NEW YORK (Den of Geek) — At the premiere of the Intent to Destroy documentary movie, former U.S. ambassador John Marshall Evans has called Armenian Genocide denial the worst alternative fact.

Joe Berlinger’s Intent to Destroy is a revelatory experience for moviegoers as it winds its way through the festival circuit in the coming months. An eye-opening documentation about the history of the Armenian Genocide, it makes for an efficient and precise record on a grim topic many Westerners have been deprived of learning about for the better part of the last century.

Yet the most fascinating aspect of the film is not a recollection of where the bodies were buried, but rather how a multi-generational campaign by the Turkish government, and with an increasing complicity by the U.S. one, has attempted to erase this devastating crime against humanity from the history books.

One man with direct knowledge of such details was on hand when Intent to Destroy premiered at the Tribeca Film Festival Tuesday night. John Marshall Evans was a career diplomat in the U.S. Foreign Service when he was appointed by President George W. Bush to be United States Ambassador to Armenia in 2004. And as the film shows, the beginning of the end for his short tenure in that position started after he broke with at least 25 years of American foreign policy and called the Armenian slaughters for what they were: a genocide. Now, 11 years and several administrations after his departure from the State Department in 2006, Evans was ready to make an ironic correlation between this twist of language and a new term created by the current counselor to a U.S. president.

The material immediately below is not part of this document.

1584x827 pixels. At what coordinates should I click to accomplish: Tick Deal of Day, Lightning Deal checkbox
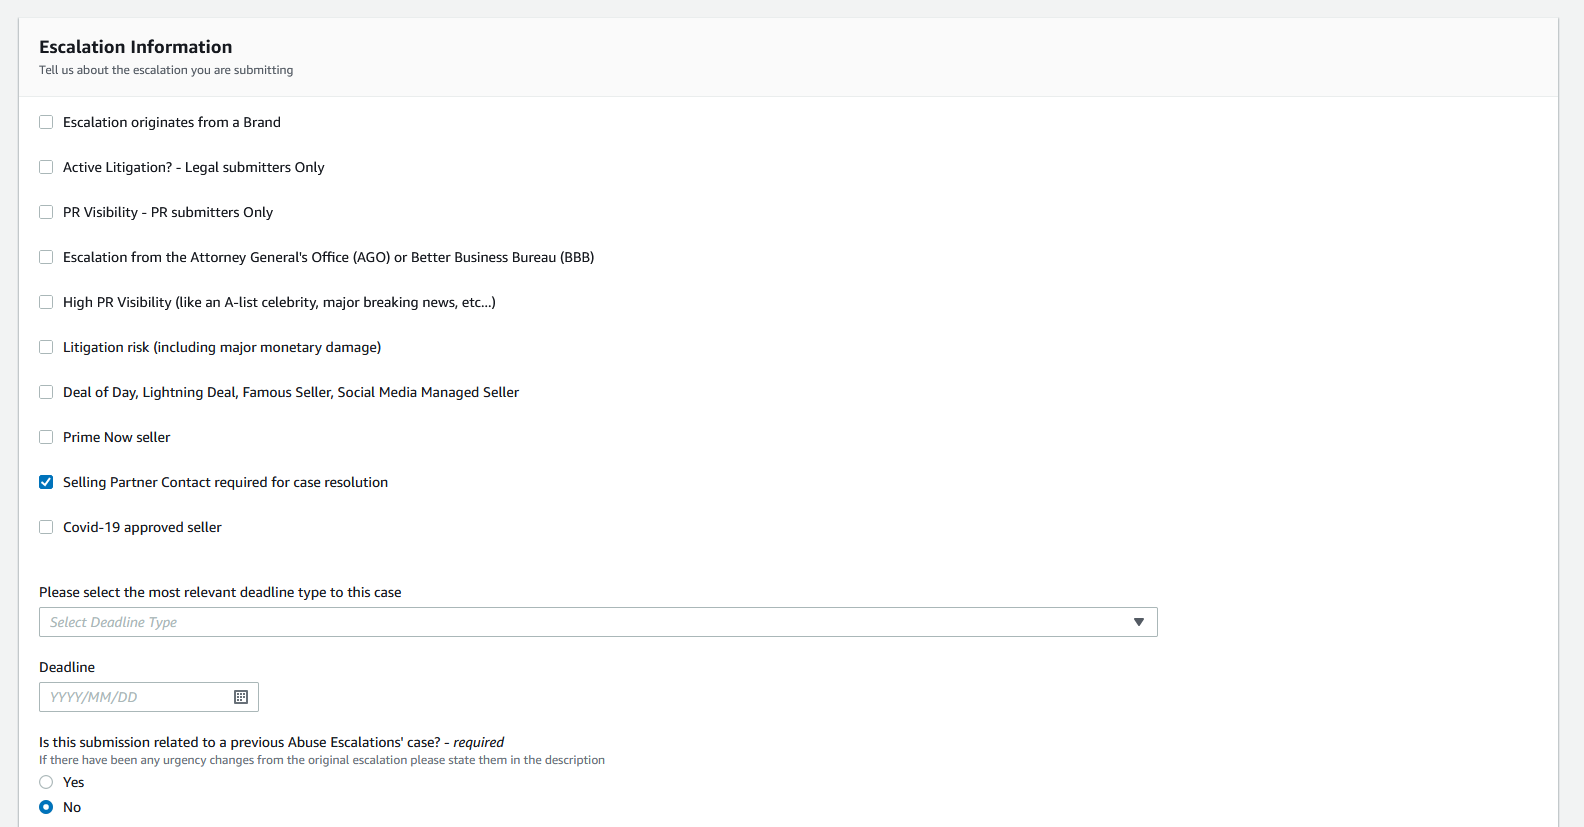coord(46,392)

“The denial of the Armenian Genocide, I think, is the worst case of alternative facts of the last hundred years,” Evans told a theater full of filmmakers, journalists, and descendants of Armenian survivors. “Governments do tell falsehoods from time to time for reasons they think outweigh the ethical considerations.” And that includes 102 years of denials first by the Ottoman Empire during World War I and then by its Turkish successor.

As the Oscar nominated documentarian Berlinger shows in his film, the Republic of Turkey has denied that the deaths of 1.5 million Armenians between 1915 and 1923 either occurred, or would technically qualify as a genocide after that term was created in 1948. This is likely further muddied since the Treaty of Sèvres, signed between the Allied Powers and the Ottoman Empire in 1920, required part of what is modern day northeastern Turkey be annexed into an independent Armenian state.

Nevertheless, a century later, the Turkish government not only fails to acknowledge that its predecessor committed genocide, but it actively fuels propaganda to discredit research on the travesty—not to mention pressures the U.S. government (which frequently uses the Turkish Incirlik Air Base as a vital strategic point for all military incursions in the Middle East) to ignore this history.

“It has everything to do with the alliance with Turkey, with all the things we saw in the film about Turkey’s position in the Middle East,” Evans said during the premiere. “We’ve invested great hopes in Turkey over the years, and after the recent referendum, we’re very worried about the direction in which Turkey is going. But it’s significant in 1951, in a written submission to the World Court at The Hague, the United States characterized the Turkish massacres of Armenians as one of the outstanding examples of genocide in human history, along with the first Roman persecutions of the Christians and the Nazi massacres of Jews and Poles in World War II. In 1952, a year later, Turkey joined NATO. Since that time, the United States has not used the word genocide.”

And as Evans alluded to, this geopolitical argument over the facts has taken on new wrinkles in the purported “post-truth” world that was ushered in by major elections in Western states in 2016. For instance, even in the advent of The Promise—a film that is intended as much to educate as entertain—a primarily Turkish financed alternative called The Ottoman Lieutenant was released in February. That film depicted its own grandiose love story during the First World War, albeit in a Turkish landscape where the Armenians were belligerent dissidents, and not rounded up victims of mass murder.
For producer Eric Esrailian, who through Survival Pictures spearheaded both the simultaneous productions of The Promise and Intent to Destroy, the release of these films is the beginning of what appears to be a lifelong political and media campaign against such “alternative facts.”

“The truth is already out there now,” Esrailian said at the Intent to Destroy premiere. “And what we have to do is call attention to the kind of insidious influence of the denialists [in] the Turkish government, the people who are complicit in the denial and, I think, accomplices with respect to people who have blood on their hands, not only in the Armenian Genocide but allowing the influence of foreign governments in what happens. Particularly with art, culture. Joe and I have dealt with this, Terry and I dealt with this with The Promise. People want to control what you see, people want to control what you watch, you don’t even know about it; it’s so disgusting, the depths of it all, but it will come out.”